A roller coaster of emotions
When you spend your journalism career in the business-to-business sector, as I have, you don’t often get the opportunity to cover momentous events. Ten years ago, I did. I was working for Telephony magazine at the time and was the lead writer on a special section — which we pulled together in two days — that reported on how the nation’s telecommunications systems held up to the tsunami of calls that were placed in the immediate aftermath of the Sept. 11, 2001, terrorist attacks.
A few weeks later, I was dispatched to New York City to report on Verizon’s recovery effort in Lower Manhattan. A major central office — the original headquarters for the New York Telephone Co. — had been severely damaged when one of the World Trade Center buildings collapsed and rolled into it like a giant avalanche. I have so many memories from that assignment, which resulted in two articles that I believe are the best I’ve written in my three-decade-long career. One vivid memory is of looking down upon the still-smoldering remains from a 40-foot-wide hole that had been ripped into the façade of the Verizon building by steel girders that flew through the air like giant javelins.
There are others. I will never forget the moment of clarity — and of terror — we had upon learning of the crash of the third plane in Pennsylvania, which confirmed our fears that this was an orchestrated attack and caused us to wonder whether a plane might be heading to Chicago.

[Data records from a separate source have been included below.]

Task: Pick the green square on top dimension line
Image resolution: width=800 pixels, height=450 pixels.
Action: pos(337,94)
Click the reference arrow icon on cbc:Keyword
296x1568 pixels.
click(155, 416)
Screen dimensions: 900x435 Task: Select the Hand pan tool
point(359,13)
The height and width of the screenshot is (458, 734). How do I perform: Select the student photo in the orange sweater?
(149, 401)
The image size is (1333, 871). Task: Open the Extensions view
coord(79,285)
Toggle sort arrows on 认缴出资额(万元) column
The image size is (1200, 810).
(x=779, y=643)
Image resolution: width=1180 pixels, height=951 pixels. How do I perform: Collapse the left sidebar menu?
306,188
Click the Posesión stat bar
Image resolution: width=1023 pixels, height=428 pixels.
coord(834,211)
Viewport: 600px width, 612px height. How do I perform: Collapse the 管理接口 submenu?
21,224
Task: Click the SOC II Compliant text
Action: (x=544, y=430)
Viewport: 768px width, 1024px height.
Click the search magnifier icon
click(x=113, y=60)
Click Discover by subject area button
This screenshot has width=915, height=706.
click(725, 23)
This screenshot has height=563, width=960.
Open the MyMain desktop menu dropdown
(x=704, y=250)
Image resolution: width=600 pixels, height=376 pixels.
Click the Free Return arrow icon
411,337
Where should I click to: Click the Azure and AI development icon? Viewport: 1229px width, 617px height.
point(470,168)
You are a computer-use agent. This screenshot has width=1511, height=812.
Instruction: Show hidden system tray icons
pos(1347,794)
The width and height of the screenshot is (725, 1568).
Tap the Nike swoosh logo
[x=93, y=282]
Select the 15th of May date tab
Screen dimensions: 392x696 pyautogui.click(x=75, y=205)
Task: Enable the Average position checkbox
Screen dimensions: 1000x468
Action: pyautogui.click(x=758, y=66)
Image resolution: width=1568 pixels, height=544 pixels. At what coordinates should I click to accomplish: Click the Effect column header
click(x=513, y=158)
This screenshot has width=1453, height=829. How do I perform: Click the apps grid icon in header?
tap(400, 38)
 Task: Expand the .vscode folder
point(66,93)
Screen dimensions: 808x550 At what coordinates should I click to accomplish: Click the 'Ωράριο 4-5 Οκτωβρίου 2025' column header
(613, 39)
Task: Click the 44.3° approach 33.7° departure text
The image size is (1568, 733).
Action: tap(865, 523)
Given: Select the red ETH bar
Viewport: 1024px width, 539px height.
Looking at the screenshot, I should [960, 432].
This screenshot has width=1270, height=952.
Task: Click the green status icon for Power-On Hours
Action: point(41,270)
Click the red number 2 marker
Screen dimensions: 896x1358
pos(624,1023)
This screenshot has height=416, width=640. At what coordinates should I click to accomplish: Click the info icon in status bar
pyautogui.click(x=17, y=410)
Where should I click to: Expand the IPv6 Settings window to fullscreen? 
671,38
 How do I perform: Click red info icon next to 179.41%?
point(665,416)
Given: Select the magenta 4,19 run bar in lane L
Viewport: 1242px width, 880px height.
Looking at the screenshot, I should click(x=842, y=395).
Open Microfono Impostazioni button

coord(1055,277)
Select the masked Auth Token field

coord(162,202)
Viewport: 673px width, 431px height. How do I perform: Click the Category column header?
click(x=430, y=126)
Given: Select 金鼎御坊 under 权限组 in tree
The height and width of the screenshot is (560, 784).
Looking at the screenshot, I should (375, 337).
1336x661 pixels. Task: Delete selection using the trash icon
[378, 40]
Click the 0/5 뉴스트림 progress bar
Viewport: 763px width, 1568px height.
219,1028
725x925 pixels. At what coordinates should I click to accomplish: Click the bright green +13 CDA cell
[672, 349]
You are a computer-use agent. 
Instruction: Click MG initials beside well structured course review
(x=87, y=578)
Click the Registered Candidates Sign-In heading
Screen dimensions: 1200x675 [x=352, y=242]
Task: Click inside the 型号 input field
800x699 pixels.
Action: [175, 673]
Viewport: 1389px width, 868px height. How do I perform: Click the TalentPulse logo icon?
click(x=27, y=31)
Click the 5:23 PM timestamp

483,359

Nor will I forget the frantic call I received from my daughter — 14 years old at the time — the day after the attacks. She was worried about a series of “explosions” she had been hearing, which turned out to be sonic booms created by the fighter jets that were patrolling the skies over Chicago. And I’ll always remember the AK 47-toting soldiers who patrolled our airports in the months following the attacks, as well as the time that the contents of my carry-on bag were thoroughly searched — and I mean thoroughly — because I was flying to New York on a one-way ticket — just as the terrorists had been on 9/11.
It was a very weird time, equal parts sobering and exhilarating. It was like nothing I had experienced before as a journalist, and I suspect I never will experience anything like it again. At least I hope that I don’t.
This month, Donny Jackson, Mary Rose Roberts and Lynnette Luna report on how public-safety communications have changed in the 10 years that have passed since the 9/11 attacks. It’s not easy to encapsulate a decade, but I think that they did a great job and am certain you will enjoy their effort.
Without question, Sept. 11, 2001, will be remembered forevermore as one of the darkest days in our country’s history. It is exceedingly difficult to find a silver lining in an event that caused nearly 3,000 Americans to lose their lives. But if there is one, it is that public-safety communications are far better today — and promise to be even better in the future — as a direct result of the catalyzing event that was 9/11.
In closing, I’d like to leave you with a quote from Dave Rosenzweig, the Verizon executive who was in charge of the aforementioned recovery effort, which perfectly sums up my feelings about what I experienced as a journalist in the aftermath of 9/11.
“I don’t want to do anything like this ever again,” Rosenzweig said. “But I was blessed with having the chance to do it once.”